Do this —
Find each line in the records below that contains the string "width" and copy those lines. Only exact case matches count.

◇ ◇ ◇ ◇ ◇

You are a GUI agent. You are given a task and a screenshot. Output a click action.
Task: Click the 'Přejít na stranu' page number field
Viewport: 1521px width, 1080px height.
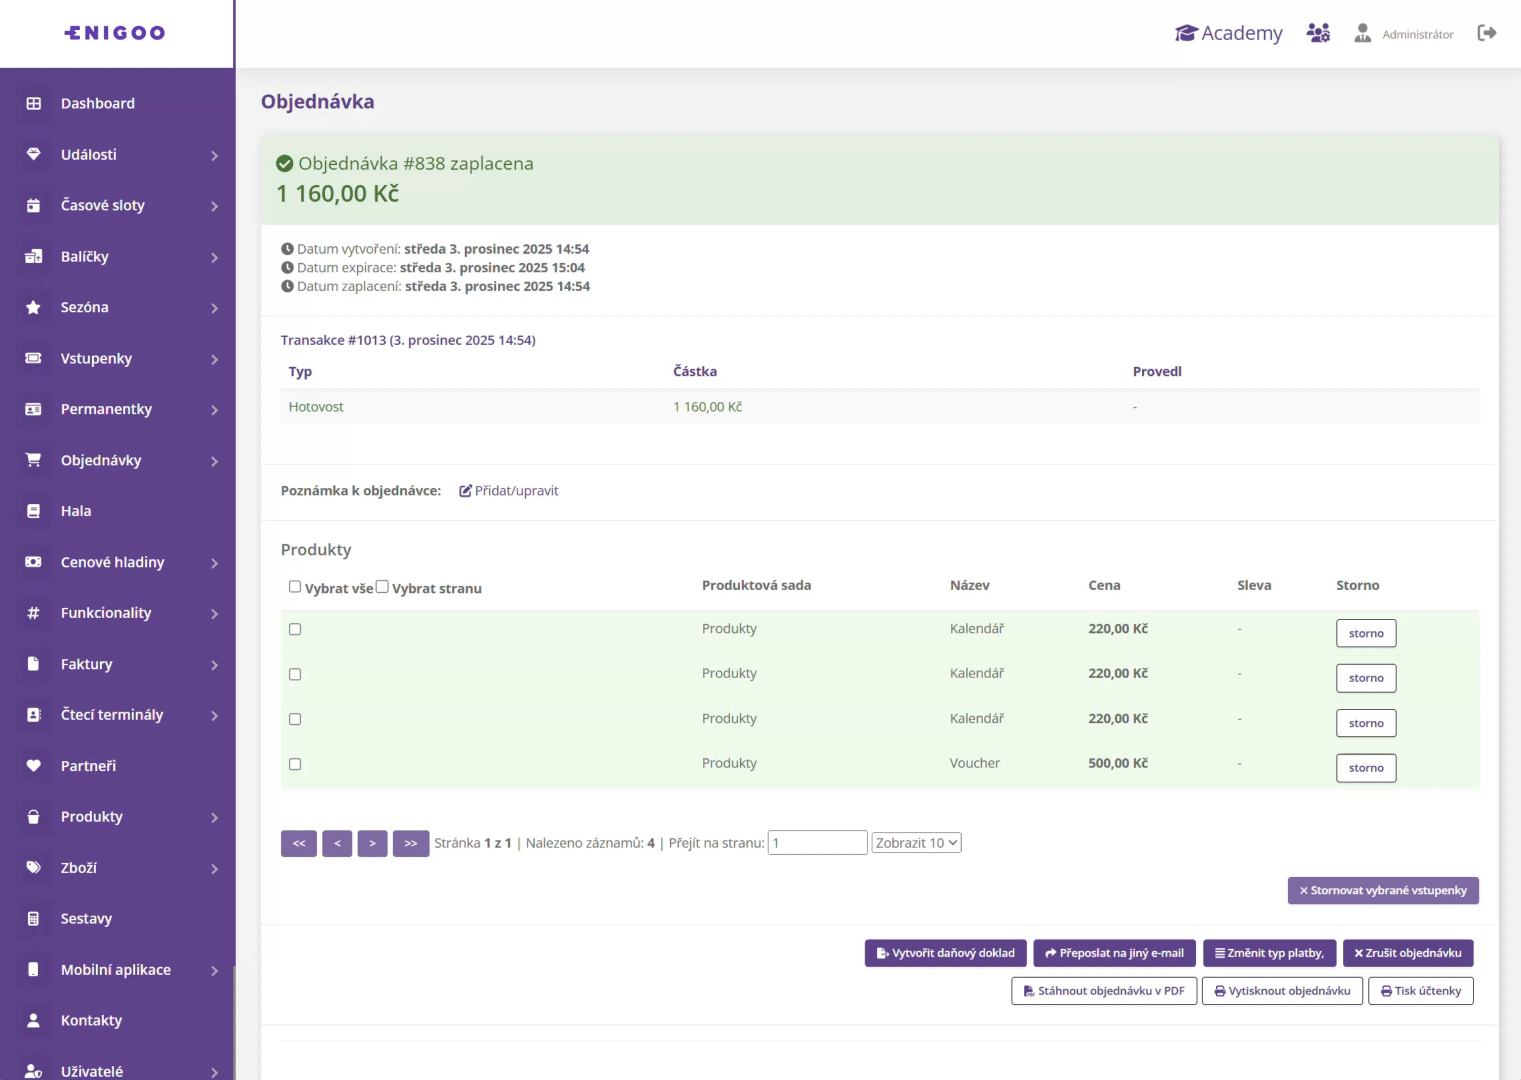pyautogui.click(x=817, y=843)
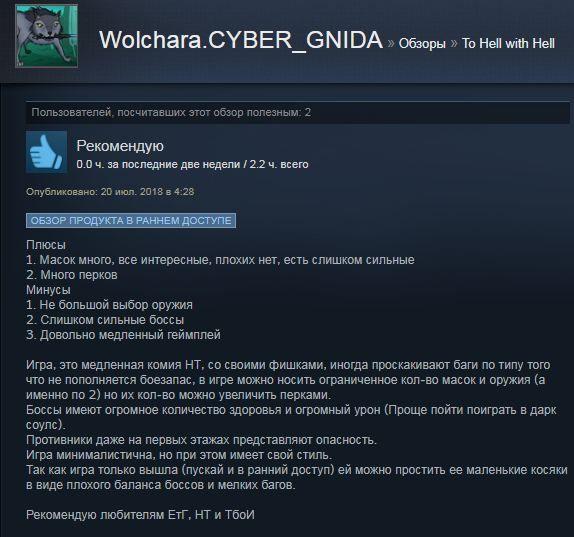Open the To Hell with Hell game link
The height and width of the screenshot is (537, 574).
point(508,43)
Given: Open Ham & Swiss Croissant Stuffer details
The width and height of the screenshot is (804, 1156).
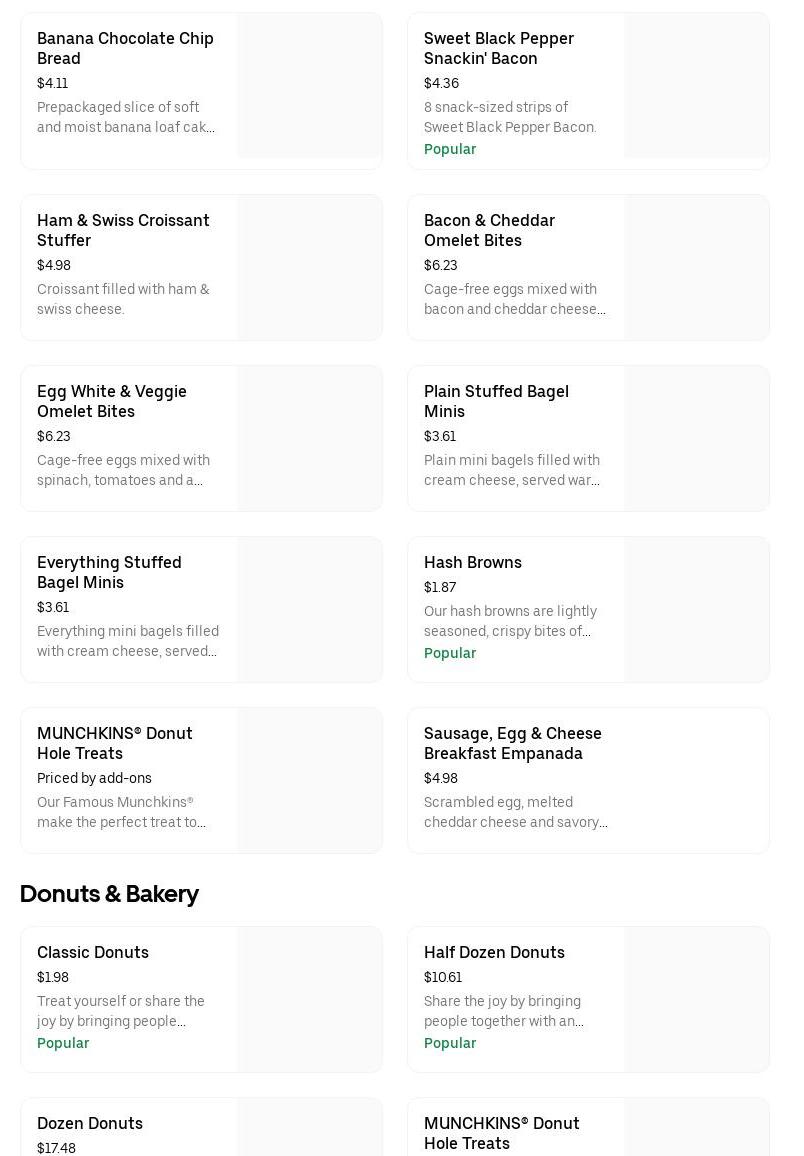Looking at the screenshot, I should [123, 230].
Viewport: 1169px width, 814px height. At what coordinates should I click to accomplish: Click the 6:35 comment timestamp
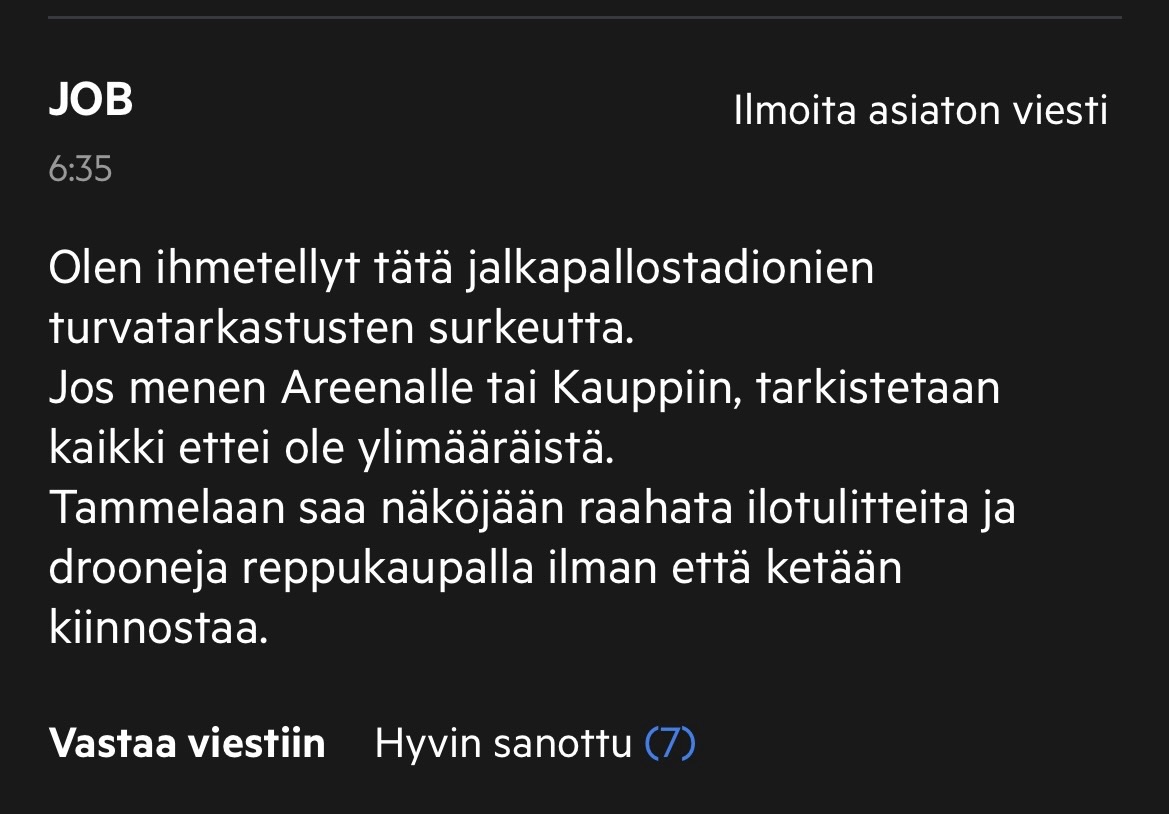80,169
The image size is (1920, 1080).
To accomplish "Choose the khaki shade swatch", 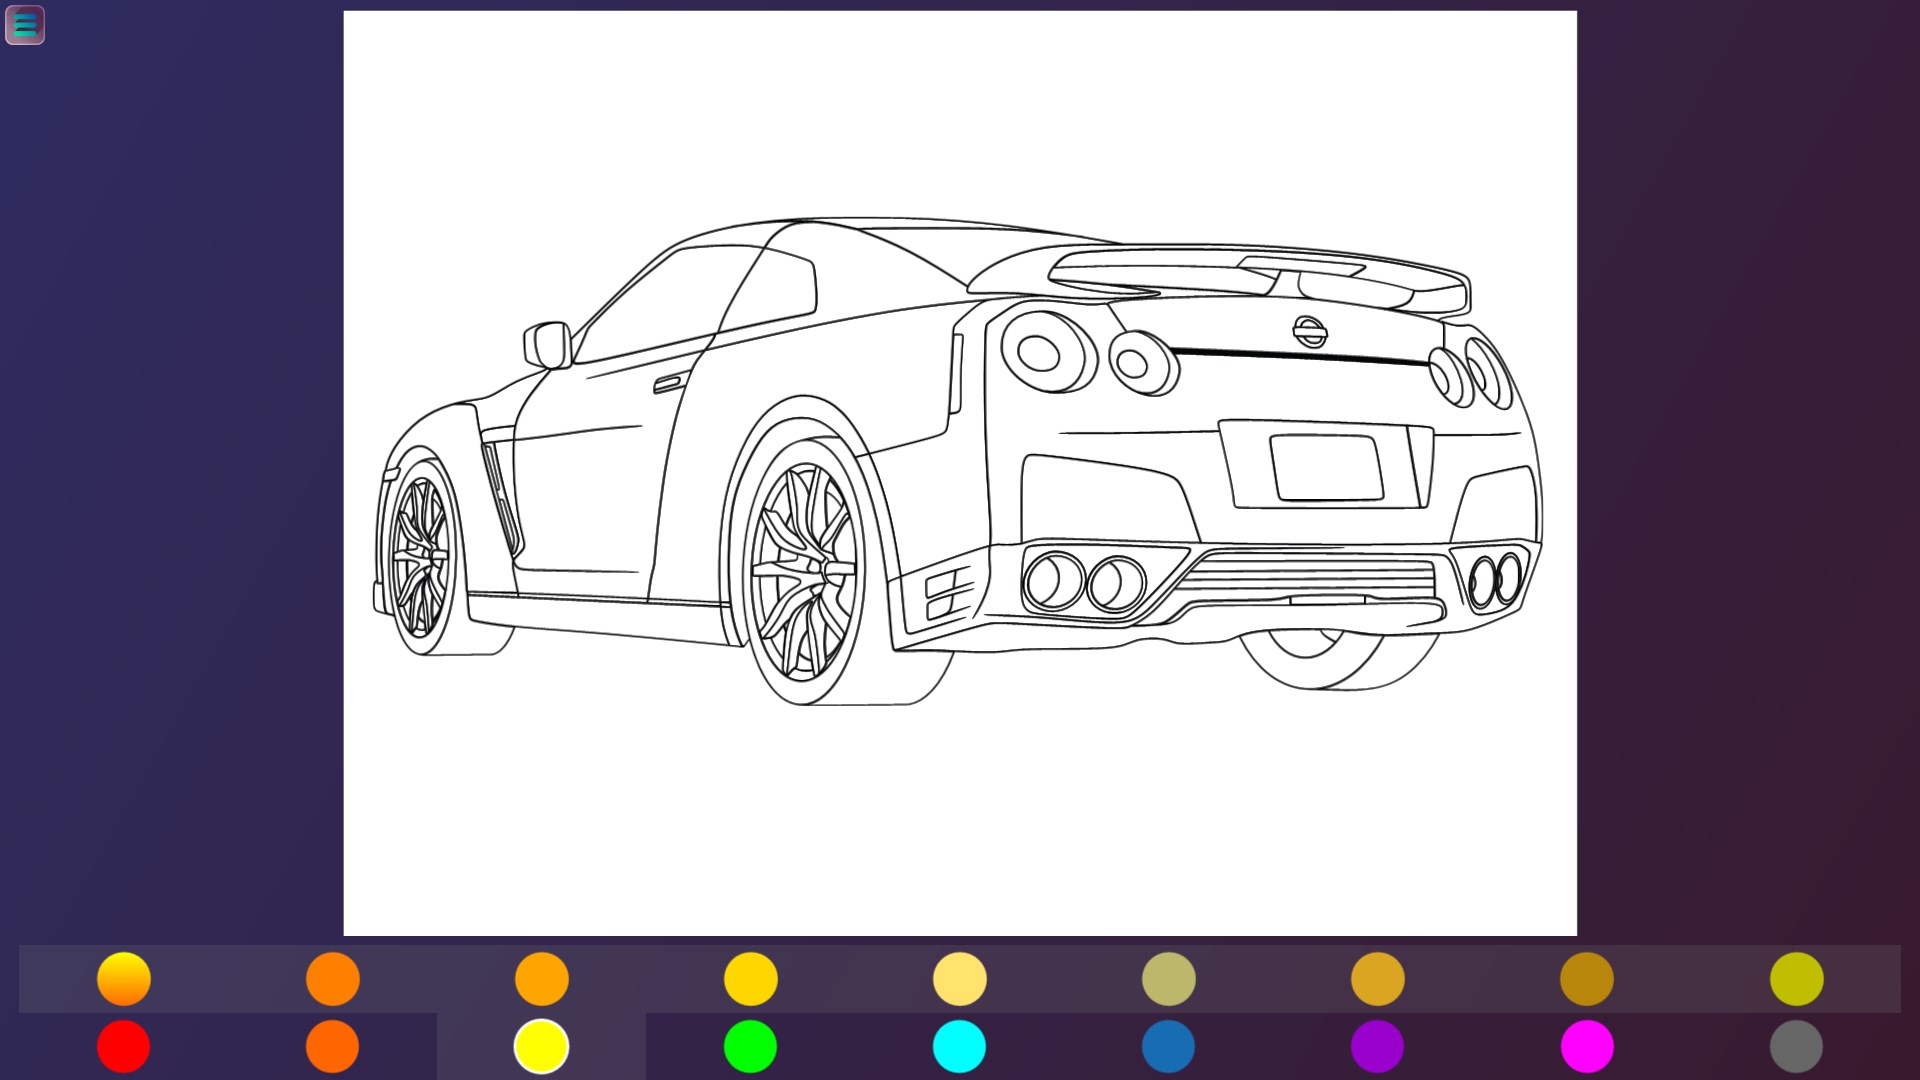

◇ ◇ ◇ ◇ ◇

Problem solution —
Viewport: 1521px width, 1080px height.
The height and width of the screenshot is (537, 574).
The width and height of the screenshot is (804, 1156).
Viewport: 1169px width, 814px height. At what coordinates should I click to accomplish: Click the 6:35 comment timestamp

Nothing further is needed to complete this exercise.